A sensitive assay method to evaluate the inhibitor of Na+, K+-ATPase in human urine was developed by measuring the inorganic phosphate liberated from ATP in vitro using Na+, K+-ATPase from porcine cerebral cortex. Ouabain inhibited the Na+, K+-ATPase by competing with the potassium ion (an apparent Ki = 2.6 +/- 0.89 X 10(-8) M, n = 8) under the condition of 100 mM NaCl, 4.5 mM MgSO4 and 0.56 mM ATP. The apparent Km value of KCl was 0.4 mM. Factors inhibiting Na+, K+-ATPase were detected in the post-salt fraction on Sephadex G-15 chromatography following the ethanol extraction of lyophilized fresh urine of sodium loaded human subjects (300 meq Na+/day, for 4 days) with essential hypertension.
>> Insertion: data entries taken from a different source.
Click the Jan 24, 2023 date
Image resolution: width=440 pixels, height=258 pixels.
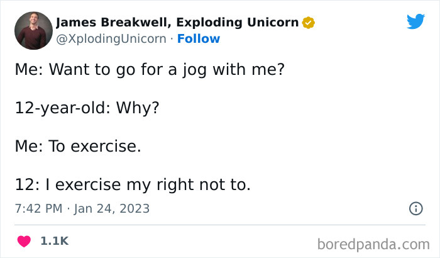coord(112,208)
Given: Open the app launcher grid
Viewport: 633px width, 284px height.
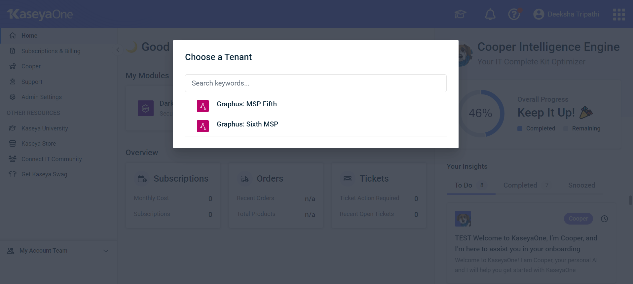Looking at the screenshot, I should point(618,14).
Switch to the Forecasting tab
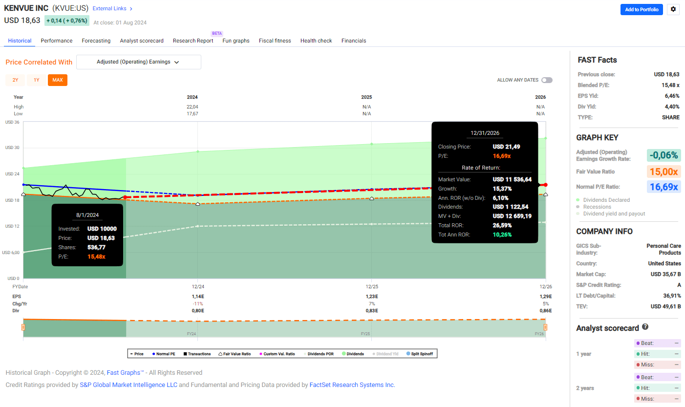 pos(96,41)
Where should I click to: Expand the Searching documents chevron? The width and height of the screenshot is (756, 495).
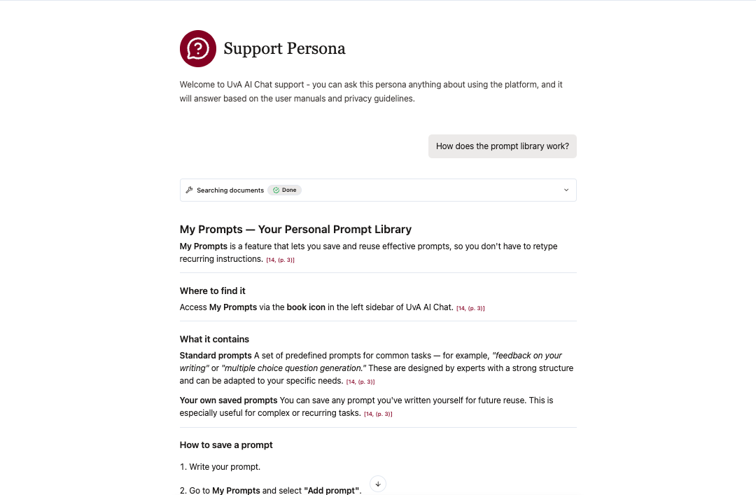566,190
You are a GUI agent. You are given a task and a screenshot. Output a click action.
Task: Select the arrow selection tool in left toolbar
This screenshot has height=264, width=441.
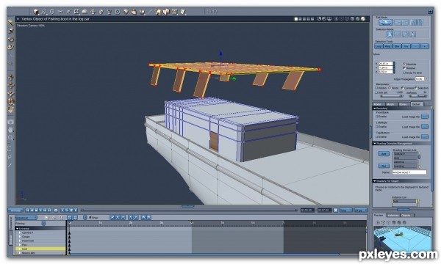[10, 23]
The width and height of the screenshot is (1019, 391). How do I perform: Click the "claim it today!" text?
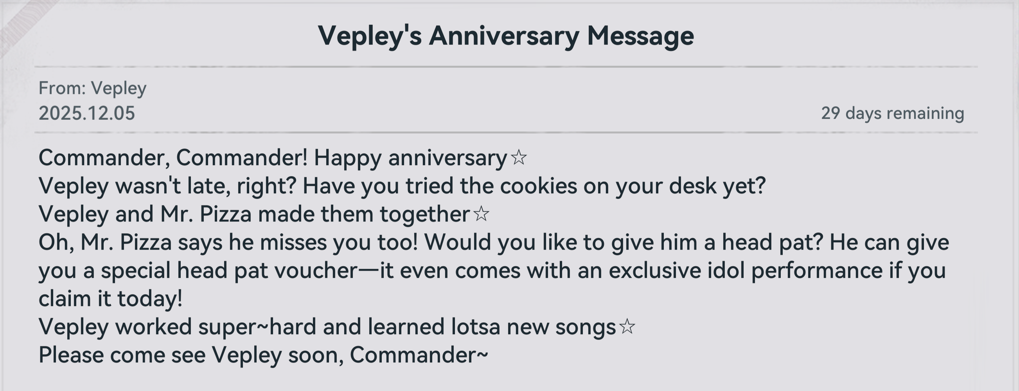click(x=110, y=299)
Two active fractions around the 400 daltons following salt were eluted on Sephadex G-15 chromatography. The slower eluted factor competed kinetically with potassium ion, but the inhibitory activity was lost within two days during storage at 4 degrees C. The faster-eluted inhibitor lost its activity within a day. These results indicate that the unstable inhibiting factors of Na+, K+-ATPase exist in human urine and one of these factors inhibits ouabain sensitive Na+, K+-ATPase by binding to the potassium binding site (or very close to it), which exists at the outer surface of the cell membrane of this enzyme.